◆ Предложенный отрывок:
☆ ☆ ☆

Вспоминаю еще одну комическую историю с автором фильма, который должен был быть посвящен вопросам наследственности. Надо сказать, что этот автор, прежде чем обратиться ко мне, уже говорил с рядом врачей, которые дали ему свои советы, но все-таки для проверки направили ко мне. Содержание фильма таково. Какой-то офицер получает на войне контузию и в результате сотрясения мозга становится психически ненормальным. Затем выздоравливает и вступает в брак. И вот в результате своей случайной контузии он производит несчастное больное потомство. С точки зрения генетики это совершенная нелепость. Но ведь автор нашел врача, который одобрил его план, нашел какую-то киноорганизацию, которая картину хотела поставить. Вот вам пример величайшего невежества, от которого каждый врач должен избавиться.

Таким образом, не нужно знать очень глубоко все подробности генетической науки, чтобы непосредственно в своей работе руководствоваться основами генетики. И не ожидая, что все молодые медики вынесут из высшей школы действительно очень большие знания в этой области, которые позволили бы им вести научную работу, я считаю совершенно необходимым, чтобы врачи усвоили теоретические основы генетики, тем более что они так увлекательно красивы.

Действительно, в области теоретической генетики мы находимся в созидательном периоде, который можно сравнить с тем периодом развития органической химии, когда впервые строили модели молекул. Из года в год мы все ближе подходим к разрешению проблемы наследственной структуры. Проф. Мёллер отметил самые последние исследования в этой области Пэйнтера, открывшего в слюнной железе у дрозофилы структуры, в которых можно видеть гены, и мы в своих лабораториях уже успели проверить и подтвердить это открытие. Не только медики, но и биологи еще недавно говорили, что ген – не более как новый термин, которым мы прикрываем наше незнание. Там, где не хватает понятий, мы даем имена. Не хотели верить в реальность существования генов, но ведь то же было сравнительно недавно и в отношении молекул. Всего 30 лет назад такой крупный ученый, как Оствальд, полагал, что молекула – это абстракция, что на самом деле она не существует в природе.

☆ ☆ ☆

◆ Исследуемые данные:
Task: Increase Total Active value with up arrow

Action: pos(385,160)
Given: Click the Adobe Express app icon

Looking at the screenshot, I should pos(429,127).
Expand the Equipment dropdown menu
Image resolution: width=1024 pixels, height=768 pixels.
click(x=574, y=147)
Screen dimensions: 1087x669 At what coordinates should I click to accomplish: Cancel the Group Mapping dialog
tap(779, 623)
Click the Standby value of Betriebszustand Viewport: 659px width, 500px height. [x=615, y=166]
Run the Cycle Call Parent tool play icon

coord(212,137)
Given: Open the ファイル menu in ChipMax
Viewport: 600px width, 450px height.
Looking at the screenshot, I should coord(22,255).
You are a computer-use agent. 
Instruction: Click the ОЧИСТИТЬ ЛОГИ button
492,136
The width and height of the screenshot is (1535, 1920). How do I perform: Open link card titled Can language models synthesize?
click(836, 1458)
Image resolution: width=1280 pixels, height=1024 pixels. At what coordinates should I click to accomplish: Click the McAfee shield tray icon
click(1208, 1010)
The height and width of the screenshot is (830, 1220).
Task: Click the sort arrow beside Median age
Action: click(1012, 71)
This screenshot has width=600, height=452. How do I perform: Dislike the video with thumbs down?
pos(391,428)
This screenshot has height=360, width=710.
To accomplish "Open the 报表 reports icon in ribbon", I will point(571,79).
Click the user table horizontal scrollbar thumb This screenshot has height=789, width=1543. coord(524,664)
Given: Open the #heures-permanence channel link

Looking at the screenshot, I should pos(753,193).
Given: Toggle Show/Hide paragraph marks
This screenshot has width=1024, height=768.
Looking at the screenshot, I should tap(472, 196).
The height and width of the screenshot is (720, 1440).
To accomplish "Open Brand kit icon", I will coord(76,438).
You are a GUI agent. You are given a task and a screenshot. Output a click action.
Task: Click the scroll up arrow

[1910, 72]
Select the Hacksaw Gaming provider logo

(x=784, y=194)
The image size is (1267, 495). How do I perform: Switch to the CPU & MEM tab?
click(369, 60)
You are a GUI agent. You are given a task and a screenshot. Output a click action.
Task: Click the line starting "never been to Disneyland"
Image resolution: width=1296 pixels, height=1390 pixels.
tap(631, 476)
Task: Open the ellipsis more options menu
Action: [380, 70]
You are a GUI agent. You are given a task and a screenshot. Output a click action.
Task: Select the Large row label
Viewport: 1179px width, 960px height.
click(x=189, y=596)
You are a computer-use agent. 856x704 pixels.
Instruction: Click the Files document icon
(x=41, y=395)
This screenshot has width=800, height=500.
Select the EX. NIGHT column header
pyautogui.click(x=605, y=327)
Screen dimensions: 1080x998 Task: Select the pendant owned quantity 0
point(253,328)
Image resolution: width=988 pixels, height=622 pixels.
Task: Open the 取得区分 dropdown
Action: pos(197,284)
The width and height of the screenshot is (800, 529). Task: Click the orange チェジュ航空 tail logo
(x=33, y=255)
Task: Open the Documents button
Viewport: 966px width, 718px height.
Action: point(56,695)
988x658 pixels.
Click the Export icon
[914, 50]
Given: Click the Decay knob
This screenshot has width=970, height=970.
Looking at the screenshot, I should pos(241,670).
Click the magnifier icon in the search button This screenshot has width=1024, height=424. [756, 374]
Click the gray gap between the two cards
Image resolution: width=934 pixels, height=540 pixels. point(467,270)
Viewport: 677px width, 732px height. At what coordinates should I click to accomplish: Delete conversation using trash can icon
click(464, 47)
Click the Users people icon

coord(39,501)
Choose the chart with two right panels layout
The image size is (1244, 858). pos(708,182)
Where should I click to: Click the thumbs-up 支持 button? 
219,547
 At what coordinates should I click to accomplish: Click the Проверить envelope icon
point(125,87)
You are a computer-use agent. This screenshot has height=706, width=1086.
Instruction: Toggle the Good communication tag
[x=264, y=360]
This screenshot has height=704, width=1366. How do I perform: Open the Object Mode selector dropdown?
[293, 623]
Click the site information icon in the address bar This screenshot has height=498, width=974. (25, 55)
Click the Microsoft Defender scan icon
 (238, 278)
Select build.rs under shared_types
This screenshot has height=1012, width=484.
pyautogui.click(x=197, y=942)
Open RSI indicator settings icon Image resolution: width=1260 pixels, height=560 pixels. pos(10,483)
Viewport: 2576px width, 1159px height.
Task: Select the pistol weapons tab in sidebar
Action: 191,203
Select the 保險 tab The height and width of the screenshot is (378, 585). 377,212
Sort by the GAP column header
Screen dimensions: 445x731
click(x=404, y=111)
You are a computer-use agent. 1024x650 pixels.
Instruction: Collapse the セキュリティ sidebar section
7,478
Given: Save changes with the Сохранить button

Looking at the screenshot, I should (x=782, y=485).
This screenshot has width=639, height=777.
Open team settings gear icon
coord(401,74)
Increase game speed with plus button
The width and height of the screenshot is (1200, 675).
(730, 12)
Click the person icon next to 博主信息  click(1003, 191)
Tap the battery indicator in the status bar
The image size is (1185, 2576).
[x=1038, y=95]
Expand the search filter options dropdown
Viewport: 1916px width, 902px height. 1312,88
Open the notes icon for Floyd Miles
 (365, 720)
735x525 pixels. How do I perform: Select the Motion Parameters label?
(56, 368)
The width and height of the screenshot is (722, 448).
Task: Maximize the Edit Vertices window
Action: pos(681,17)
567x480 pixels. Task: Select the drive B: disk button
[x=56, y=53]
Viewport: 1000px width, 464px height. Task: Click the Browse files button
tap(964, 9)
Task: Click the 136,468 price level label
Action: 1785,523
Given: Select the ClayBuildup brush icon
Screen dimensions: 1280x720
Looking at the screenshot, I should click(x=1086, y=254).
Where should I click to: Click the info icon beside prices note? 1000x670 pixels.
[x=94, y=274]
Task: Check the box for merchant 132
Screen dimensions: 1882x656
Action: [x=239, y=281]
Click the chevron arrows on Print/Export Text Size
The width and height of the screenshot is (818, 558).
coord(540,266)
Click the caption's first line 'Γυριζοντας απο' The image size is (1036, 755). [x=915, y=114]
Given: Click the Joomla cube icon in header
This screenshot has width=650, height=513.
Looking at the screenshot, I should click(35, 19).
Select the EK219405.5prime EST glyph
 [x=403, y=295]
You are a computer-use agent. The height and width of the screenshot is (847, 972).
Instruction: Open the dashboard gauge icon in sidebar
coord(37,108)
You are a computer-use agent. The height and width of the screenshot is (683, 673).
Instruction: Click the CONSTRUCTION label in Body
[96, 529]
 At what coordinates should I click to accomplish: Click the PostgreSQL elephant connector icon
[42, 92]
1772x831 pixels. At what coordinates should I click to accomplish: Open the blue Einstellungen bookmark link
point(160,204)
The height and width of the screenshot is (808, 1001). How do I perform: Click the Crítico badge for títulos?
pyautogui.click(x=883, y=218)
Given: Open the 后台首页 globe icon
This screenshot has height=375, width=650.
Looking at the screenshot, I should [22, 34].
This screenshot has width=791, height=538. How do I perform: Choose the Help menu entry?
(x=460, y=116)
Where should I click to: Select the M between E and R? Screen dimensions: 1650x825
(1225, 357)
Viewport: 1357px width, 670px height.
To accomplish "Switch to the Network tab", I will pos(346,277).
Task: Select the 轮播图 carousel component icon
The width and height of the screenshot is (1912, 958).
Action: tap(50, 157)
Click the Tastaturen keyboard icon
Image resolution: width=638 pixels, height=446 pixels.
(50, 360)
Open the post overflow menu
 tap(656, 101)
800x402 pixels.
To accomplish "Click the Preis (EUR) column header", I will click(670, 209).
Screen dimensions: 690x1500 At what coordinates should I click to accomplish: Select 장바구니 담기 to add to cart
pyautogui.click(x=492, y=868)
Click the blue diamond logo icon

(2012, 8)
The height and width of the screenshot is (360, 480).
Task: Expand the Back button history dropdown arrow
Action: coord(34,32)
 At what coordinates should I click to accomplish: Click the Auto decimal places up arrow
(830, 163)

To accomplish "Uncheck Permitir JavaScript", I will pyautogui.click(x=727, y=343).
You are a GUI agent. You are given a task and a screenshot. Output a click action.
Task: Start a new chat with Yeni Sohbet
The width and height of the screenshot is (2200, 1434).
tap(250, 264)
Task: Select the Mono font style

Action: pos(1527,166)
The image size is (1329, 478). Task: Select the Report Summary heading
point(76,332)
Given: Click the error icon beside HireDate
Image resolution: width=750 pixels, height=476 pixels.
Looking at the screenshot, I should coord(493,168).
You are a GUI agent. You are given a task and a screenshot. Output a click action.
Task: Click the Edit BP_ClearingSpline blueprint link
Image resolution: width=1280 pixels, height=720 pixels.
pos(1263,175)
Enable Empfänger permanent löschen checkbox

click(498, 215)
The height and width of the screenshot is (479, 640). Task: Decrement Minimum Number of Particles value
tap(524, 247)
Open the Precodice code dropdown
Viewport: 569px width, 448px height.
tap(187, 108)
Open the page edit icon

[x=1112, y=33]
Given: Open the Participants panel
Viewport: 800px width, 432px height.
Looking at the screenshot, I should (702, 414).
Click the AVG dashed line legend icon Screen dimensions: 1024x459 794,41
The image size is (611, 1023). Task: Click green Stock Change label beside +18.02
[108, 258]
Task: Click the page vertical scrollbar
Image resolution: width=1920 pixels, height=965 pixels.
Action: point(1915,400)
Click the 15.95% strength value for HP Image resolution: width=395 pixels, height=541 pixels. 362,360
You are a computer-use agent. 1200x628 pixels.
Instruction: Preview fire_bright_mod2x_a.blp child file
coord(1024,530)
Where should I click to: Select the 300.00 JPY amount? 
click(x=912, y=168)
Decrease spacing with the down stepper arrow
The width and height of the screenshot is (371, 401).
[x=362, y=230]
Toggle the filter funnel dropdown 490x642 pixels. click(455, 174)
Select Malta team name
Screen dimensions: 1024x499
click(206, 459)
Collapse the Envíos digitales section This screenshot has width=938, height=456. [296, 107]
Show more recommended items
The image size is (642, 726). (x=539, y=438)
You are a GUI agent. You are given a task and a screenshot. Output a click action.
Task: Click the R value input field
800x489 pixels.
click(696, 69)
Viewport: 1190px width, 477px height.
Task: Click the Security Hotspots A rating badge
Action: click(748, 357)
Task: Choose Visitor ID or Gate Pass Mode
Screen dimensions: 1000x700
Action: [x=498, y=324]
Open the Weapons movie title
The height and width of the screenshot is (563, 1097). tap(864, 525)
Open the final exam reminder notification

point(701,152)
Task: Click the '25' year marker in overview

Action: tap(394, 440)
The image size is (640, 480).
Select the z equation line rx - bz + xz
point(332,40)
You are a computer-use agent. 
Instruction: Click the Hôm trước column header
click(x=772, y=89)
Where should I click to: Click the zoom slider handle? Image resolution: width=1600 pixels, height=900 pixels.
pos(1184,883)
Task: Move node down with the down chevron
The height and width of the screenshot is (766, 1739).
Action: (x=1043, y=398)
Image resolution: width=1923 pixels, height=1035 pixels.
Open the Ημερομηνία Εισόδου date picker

☆ ☆ ☆

◆ Вопросы:
A) Что, согласно отрывку о генетике, полагал Оствальд всего 30 лет назад?
B) Процитируйте из отрывка о генетике фрагмент от слов «Вспоминаю еще одну» до слов «врач должен избавиться.» включительно.
C) Почему, согласно отрывку о генетике, врачам необходимо усвоить теоретические основы генетики, даже если глубоких знаний в этой области они не получат?
Строки представляют собой отдельный материал и с отрывком о генетике не связаны.

◆ Ответы к заданиям:
A) Он полагал, что молекула — это абстракция и на самом деле в природе не существует.

B)
Вспоминаю еще одну комическую историю с автором фильма, который должен был быть посвящен вопросам наследственности. Надо сказать, что этот автор, прежде чем обратиться ко мне, уже говорил с рядом врачей, которые дали ему свои советы, но все-таки для проверки направили ко мне. Содержание фильма таково. Какой-то офицер получает на войне контузию и в результате сотрясения мозга становится психически ненормальным. Затем выздоравливает и вступает в брак. И вот в результате своей случайной контузии он производит несчастное больное потомство. С точки зрения генетики это совершенная нелепость. Но ведь автор нашел врача, который одобрил его план, нашел какую-то киноорганизацию, которая картину хотела поставить. Вот вам пример величайшего невежества, от которого каждый врач должен избавиться.

C) Чтобы руководствоваться основами генетики в своей работе, не нужно очень глубоко знать все подробности этой науки. Кроме того, эти основы увлекательно красивы.